Aykut Yiğit

Personal information
- Full name: Aykut Yiğit
- Date of birth: 7 October 1959
- Place of birth: Adapazarı, Turkey
- Date of death: 7 September 2003 (aged 43)
- Place of death: Akdağmadeni, Turkey
- Position(s): Striker

Youth career
- Sakaryaspor

Senior career*
- Years: Team / Apps / (Gls)
- 1979–1981: Eskişehirspor / 44 / (6)
- 1981–1986: Sakaryaspor / 123 / (49)
- 1986–1987: Fenerbahçe / 6 / (0)
- 1987: →Bakırköyspor (loan) / 14 / (1)
- 1987–1989: Altay / 57 / (18)
- 1989–1990: Sakaryaspor / 24 / (3)
- 1990–1993: Ayvalıkgücü / 100 / (33)
- 1993–1994: Balıkesirspor / 15 / (2)

International career^{‡}
- 1984: Turkey / 3 / (0)

Managerial career
- 1994: Kardemir Karabükspor (assistant)
- 1994–1995: Çerkezköyspor
- 1996–1997: Ayvalıkgücü
- 1997: Turgutluspor
- 1997–1998: REO Atilla Spor
- 2002–2003: Sakaryaspor (assistant)

= Aykut Yiğit =

Turkish footballer and manager

Aykut Yiğit (7 October 1959 – 7 September 2002) was a Turkish professional football player who played as a striker, and a football manager until his death.
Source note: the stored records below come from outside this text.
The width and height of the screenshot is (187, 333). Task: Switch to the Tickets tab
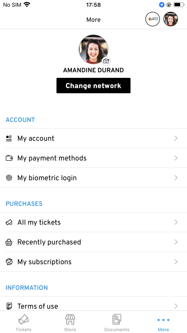tap(24, 323)
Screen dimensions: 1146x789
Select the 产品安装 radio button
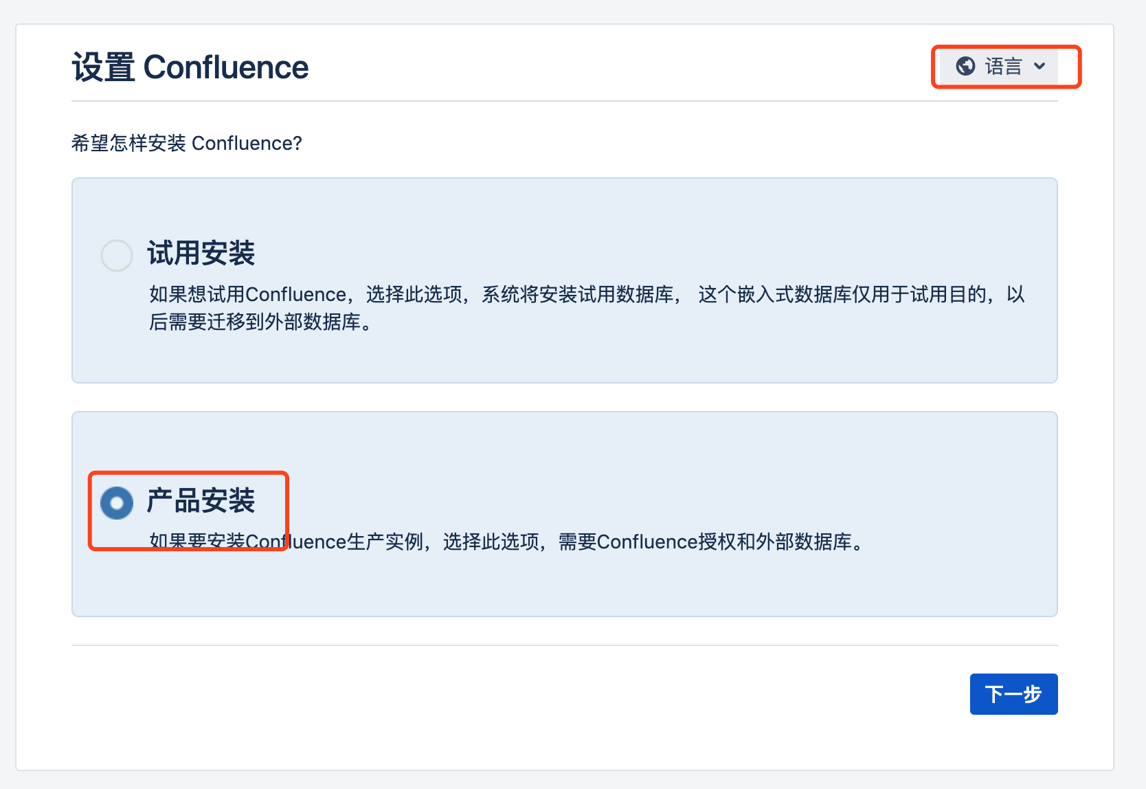(117, 503)
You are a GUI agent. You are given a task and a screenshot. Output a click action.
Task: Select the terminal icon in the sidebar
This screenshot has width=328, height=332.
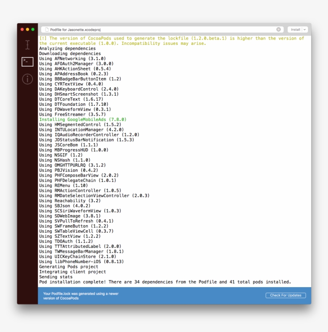point(27,62)
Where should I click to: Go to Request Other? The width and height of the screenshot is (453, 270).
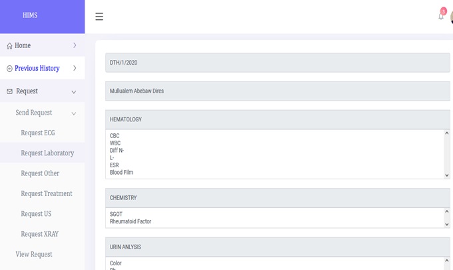point(40,173)
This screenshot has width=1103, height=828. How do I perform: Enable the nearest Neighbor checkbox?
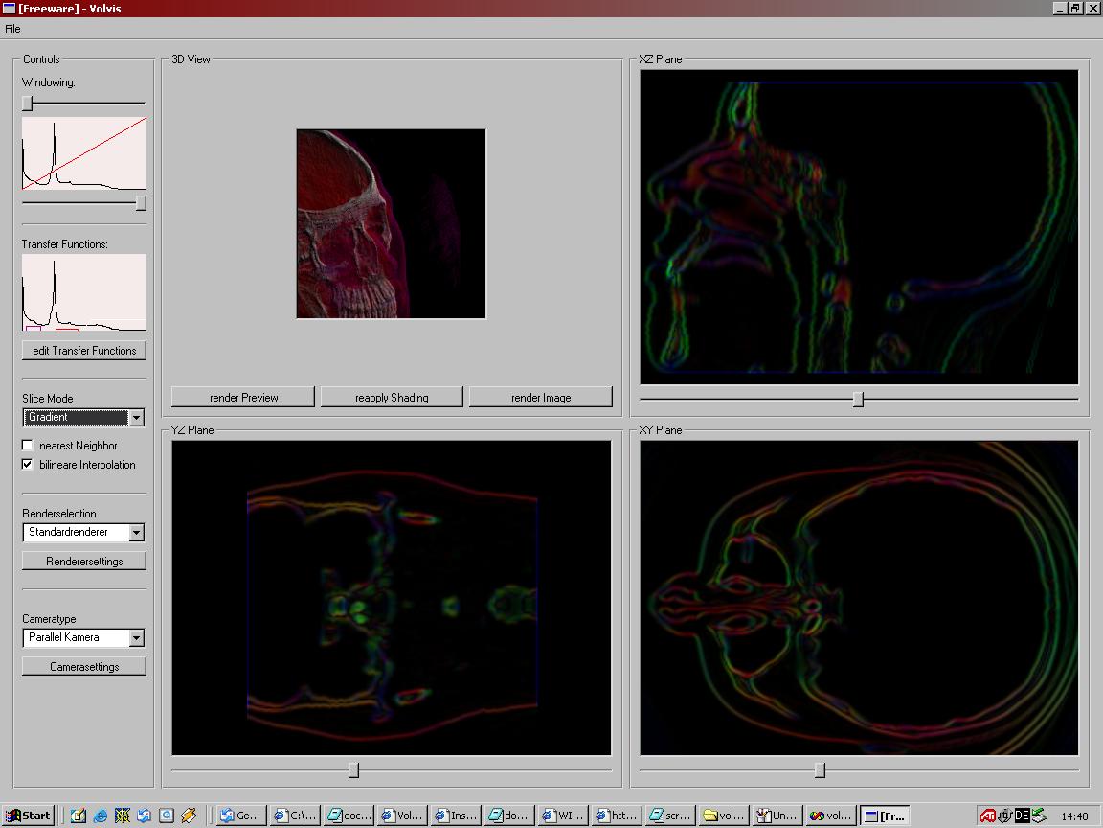tap(28, 446)
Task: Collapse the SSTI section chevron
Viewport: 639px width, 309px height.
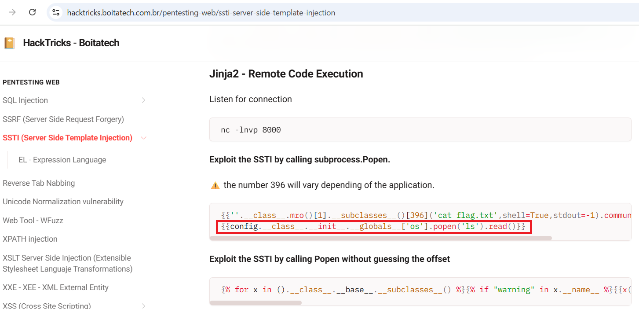Action: [143, 138]
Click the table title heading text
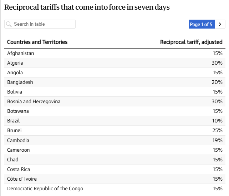 87,7
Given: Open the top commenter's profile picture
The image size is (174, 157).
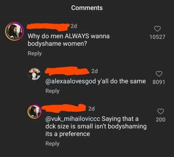Looking at the screenshot, I should coord(14,32).
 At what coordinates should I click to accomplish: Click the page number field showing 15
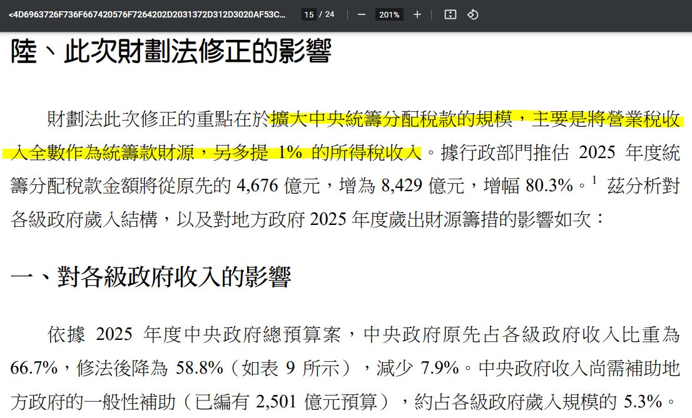tap(308, 14)
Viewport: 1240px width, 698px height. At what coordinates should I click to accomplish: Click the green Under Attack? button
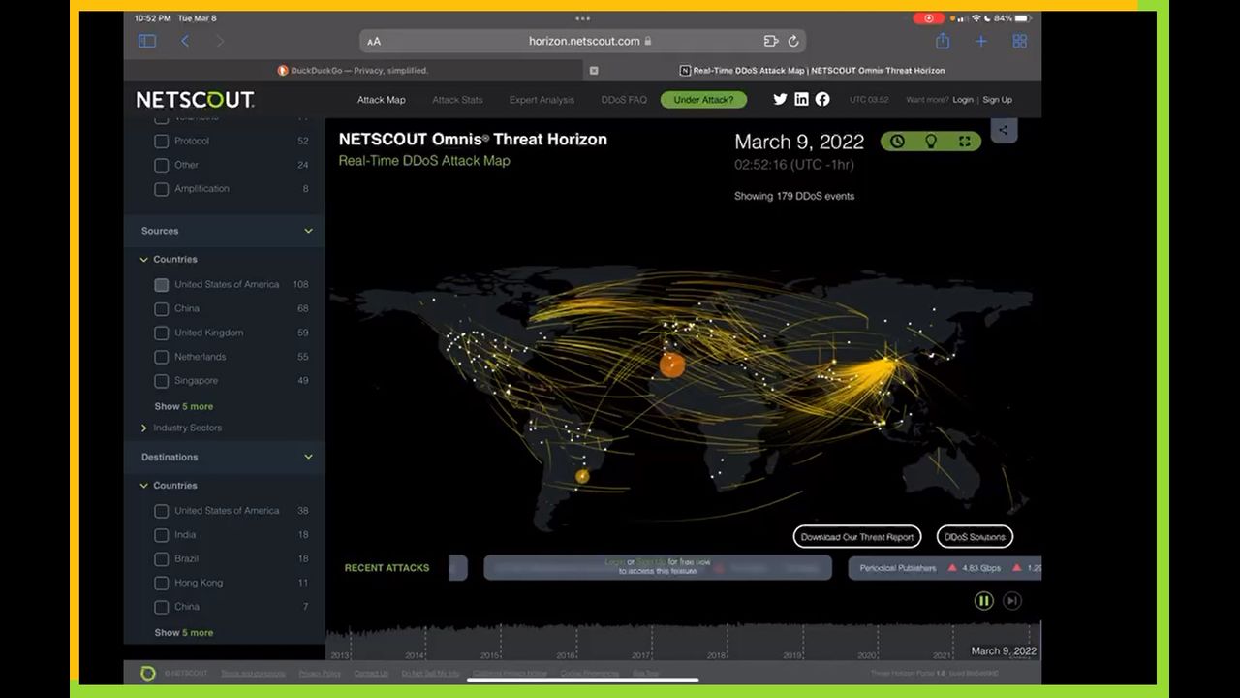pos(703,100)
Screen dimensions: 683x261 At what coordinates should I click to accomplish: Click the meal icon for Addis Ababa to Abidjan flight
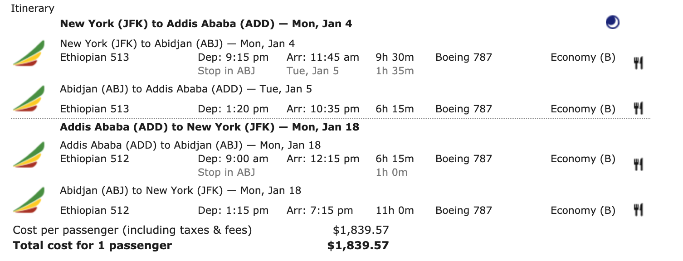[x=639, y=164]
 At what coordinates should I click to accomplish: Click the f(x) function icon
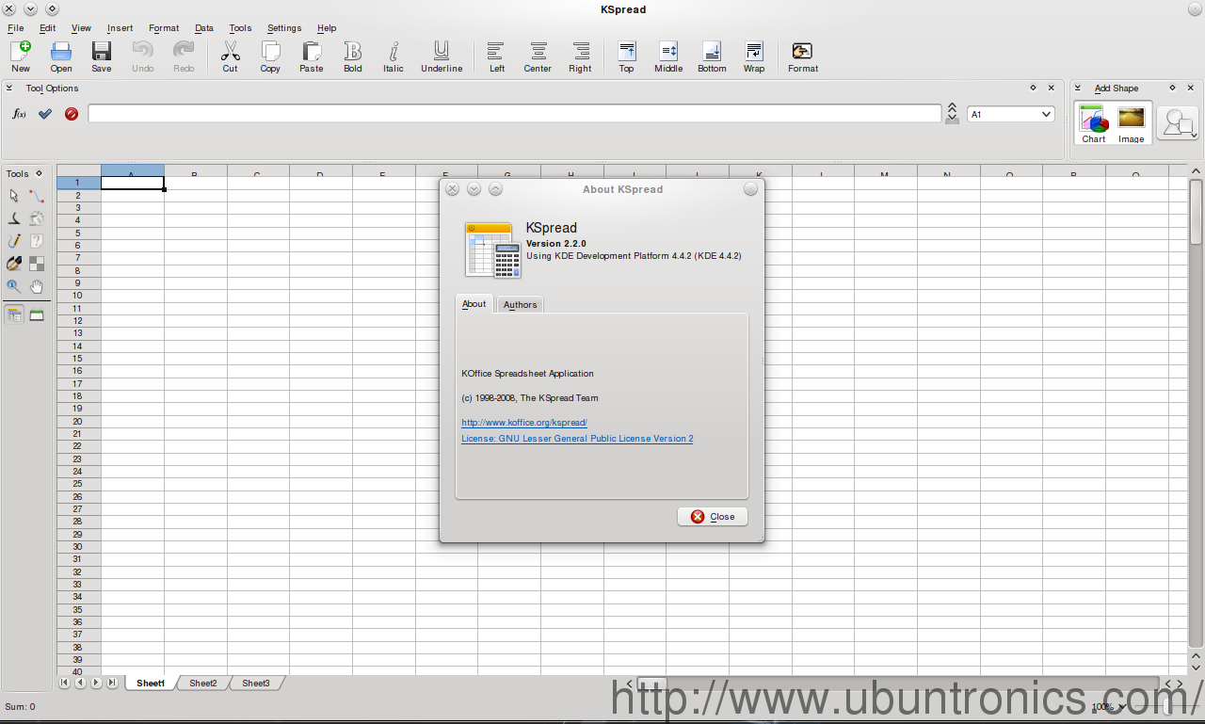click(x=19, y=114)

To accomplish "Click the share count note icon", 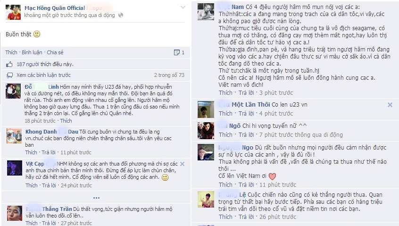I will pyautogui.click(x=176, y=52).
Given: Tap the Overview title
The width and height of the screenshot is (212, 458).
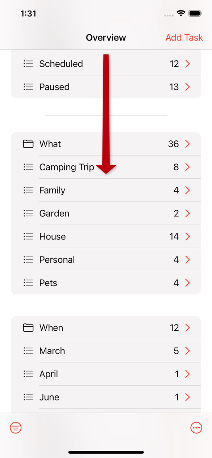Looking at the screenshot, I should 106,38.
Aykut was top scorer during the 1983–84 1.Lig season with Sakaryaspor, the team he is best known for. He played for various Turkish teams before moving on to a management career. He died in a car accident while assistant manager for his first club Sakaryaspor.

==International career==
Aykut made his debut for the Turkey national football team in a friendly 0-0 draw with Bulgaria on 16 October 1984.